Using the method of dimensions , derive an expressions for the energy of a body executing SHM , assuming this energy depends upon its mass m , frequency v and amplitude of vibration r .

To derive the expression for the energy of a body executing Simple Harmonic Motion (SHM) using the method of dimensions, we will follow these steps: ### Step 1: Identify the Variables We know that the energy (E) of a body in SHM depends on: - Mass (m) - Frequency (v) - Amplitude (r) ### Step 2: Assign Dimensions We need to express energy in terms of its dimensions.
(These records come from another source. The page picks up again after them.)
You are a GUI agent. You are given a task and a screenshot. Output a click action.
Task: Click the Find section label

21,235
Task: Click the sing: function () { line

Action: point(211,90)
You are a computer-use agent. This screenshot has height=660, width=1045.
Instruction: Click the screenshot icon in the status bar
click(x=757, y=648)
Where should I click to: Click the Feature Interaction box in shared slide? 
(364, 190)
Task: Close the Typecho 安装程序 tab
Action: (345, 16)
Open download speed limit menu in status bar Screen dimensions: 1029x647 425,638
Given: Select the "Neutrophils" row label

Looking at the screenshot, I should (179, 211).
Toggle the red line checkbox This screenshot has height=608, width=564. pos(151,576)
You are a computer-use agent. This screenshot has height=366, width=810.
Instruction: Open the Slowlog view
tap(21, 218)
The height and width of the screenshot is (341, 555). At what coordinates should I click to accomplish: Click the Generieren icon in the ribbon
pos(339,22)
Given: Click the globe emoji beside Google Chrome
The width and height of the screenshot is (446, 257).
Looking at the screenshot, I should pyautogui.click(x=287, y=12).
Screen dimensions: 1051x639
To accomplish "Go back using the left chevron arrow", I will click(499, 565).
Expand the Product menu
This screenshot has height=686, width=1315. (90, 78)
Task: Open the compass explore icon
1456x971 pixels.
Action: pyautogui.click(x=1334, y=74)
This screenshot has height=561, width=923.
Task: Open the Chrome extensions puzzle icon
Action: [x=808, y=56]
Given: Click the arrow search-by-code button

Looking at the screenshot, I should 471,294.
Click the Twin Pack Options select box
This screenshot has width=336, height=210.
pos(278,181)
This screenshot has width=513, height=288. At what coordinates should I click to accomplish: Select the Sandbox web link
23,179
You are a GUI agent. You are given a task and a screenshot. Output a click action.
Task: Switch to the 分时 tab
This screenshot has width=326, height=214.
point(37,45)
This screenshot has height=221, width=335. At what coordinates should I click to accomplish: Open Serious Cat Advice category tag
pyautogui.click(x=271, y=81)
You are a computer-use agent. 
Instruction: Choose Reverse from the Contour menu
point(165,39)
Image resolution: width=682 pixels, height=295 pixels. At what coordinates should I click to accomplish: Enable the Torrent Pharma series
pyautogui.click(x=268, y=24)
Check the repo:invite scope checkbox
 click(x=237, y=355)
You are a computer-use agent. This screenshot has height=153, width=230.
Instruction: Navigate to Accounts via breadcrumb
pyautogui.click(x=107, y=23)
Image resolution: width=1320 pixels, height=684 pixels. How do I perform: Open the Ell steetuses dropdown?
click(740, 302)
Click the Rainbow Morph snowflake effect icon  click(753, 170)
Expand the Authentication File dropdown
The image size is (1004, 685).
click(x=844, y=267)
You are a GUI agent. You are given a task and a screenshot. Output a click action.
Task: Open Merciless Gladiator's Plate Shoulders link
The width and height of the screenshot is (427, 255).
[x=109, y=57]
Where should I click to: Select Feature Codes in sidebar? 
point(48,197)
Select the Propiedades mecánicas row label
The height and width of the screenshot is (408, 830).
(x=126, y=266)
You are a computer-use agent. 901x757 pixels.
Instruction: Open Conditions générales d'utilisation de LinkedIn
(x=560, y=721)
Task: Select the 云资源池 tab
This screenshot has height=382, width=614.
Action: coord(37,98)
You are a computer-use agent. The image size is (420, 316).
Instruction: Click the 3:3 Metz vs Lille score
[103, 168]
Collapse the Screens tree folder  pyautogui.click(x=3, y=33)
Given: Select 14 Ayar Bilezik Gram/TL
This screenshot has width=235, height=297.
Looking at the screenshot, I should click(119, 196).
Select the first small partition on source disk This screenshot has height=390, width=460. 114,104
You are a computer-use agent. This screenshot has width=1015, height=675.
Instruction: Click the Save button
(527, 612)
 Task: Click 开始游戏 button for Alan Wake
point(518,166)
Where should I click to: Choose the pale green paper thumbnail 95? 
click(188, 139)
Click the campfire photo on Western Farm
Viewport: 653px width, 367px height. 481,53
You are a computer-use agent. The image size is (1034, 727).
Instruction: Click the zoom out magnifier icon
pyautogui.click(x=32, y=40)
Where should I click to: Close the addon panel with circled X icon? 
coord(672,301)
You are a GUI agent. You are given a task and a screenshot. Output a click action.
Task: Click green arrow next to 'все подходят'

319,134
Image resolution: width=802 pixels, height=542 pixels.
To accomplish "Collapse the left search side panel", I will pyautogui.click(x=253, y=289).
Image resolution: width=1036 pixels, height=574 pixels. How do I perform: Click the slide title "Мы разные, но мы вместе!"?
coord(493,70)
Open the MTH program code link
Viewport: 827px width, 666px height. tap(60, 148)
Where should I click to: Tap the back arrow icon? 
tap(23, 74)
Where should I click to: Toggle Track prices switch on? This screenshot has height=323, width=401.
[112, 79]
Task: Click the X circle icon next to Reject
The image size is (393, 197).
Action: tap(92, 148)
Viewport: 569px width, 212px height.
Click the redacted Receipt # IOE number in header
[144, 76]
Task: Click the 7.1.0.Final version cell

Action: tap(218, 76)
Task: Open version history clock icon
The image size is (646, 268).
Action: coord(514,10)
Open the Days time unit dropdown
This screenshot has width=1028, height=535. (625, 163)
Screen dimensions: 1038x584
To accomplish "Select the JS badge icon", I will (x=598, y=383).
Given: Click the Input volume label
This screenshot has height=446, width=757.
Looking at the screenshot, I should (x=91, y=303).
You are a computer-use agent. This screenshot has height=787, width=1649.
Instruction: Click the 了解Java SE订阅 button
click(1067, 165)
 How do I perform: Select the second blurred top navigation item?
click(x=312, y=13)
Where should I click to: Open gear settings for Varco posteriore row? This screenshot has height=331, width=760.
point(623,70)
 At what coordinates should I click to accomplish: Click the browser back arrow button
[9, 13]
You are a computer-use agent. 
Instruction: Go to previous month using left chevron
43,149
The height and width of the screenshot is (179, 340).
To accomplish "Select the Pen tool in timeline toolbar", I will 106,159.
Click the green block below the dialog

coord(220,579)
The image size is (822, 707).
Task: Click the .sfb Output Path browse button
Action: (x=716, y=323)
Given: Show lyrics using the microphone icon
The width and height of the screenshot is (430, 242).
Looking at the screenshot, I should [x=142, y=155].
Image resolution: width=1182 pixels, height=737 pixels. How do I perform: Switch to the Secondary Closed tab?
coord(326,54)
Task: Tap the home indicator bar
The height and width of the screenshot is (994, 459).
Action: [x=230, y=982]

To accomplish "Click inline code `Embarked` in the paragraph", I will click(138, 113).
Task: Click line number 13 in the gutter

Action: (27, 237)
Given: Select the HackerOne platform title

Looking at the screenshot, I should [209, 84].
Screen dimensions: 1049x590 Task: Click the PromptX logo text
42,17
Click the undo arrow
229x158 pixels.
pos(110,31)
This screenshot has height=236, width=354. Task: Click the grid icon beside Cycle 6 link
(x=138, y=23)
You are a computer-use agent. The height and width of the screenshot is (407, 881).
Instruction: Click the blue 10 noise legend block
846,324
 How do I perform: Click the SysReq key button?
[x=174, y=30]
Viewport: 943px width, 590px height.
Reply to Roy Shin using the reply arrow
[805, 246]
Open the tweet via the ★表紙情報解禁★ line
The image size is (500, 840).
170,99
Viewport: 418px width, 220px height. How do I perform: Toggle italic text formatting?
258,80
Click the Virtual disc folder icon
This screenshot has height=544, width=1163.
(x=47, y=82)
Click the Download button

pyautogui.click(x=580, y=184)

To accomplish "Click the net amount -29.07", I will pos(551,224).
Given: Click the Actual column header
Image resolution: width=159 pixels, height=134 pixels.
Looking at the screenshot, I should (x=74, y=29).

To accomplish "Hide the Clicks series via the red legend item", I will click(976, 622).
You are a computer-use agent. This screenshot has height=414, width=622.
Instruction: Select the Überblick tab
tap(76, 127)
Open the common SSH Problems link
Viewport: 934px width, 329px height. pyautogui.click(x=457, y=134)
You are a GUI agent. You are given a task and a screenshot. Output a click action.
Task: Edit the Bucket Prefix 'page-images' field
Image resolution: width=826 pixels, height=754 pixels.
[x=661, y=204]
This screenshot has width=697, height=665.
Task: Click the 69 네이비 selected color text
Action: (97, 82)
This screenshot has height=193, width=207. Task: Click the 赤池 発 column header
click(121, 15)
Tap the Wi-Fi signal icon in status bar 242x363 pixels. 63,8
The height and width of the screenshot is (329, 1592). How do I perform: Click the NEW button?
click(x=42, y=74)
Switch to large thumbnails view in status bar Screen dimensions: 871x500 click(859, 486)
The formula for kinetic energy is given by: \[ E = \frac{1}{2} mv^2 \] The dimensions of energy (E) are: - Mass (m): \([M^1]\) - Length (l): \([L^2]\) - Time (t): \([T^{-2}]\) Thus, the dimensions of energy are: \[ [E] = [M^1][L^2][T^{-2}] \] ### Step 3: Express the Variables in Terms of Dimensions Now, we express the dimensions of the variables: - Mass (m): \([M^1]\) - Frequency (v): Frequency is the reciprocal of time period, so its dimension is \([T^{-1}]\) - Amplitude (r): Amplitude is a measure of length, so its dimension is \([L^1]\) ### Step 4: Formulate the Equation We assume that the energy can be expressed as: \[ E = k \cdot m^x \cdot v^y \cdot r^z \] where \(k\) is a dimensionless constant and \(x\), \(y\), and \(z\) are the powers we need to determine. ### Step 5: Substitute the Dimensions Substituting the dimensions into the equation gives us: \[ [E] = [M^1][L^2][T^{-2}] = [M^x][T^{-y}][L^z] \] ### Step 6: Equate the Dimensions Now we equate the dimensions on both sides: - For mass: \(1 = x\) - For length: \(2 = z\) - For time: \(-2 = -y\) or \(y = 2\) ### Step 7: Solve for x, y, z From the equations we derived: - \(x = 1\) - \(y = 2\) - \(z = 2\) ### Step 8: Write the Final Expression Substituting the values of \(x\), \(y\), and \(z\) back into our equation gives us: \[ E = k \cdot m^1 \cdot v^2 \cdot r^2 \] Since \(k\) is a dimensionless constant, we can write: \[ E = C \cdot m \cdot v^2 \cdot r^2 \] where \(C\) is a constant that can be determined experimentally. ### Conclusion Thus, the expression for the energy of a body executing SHM, assuming it depends on mass, frequency, and amplitude, can be expressed as: \[ E = C \cdot m \cdot v^2 \cdot r^2 \]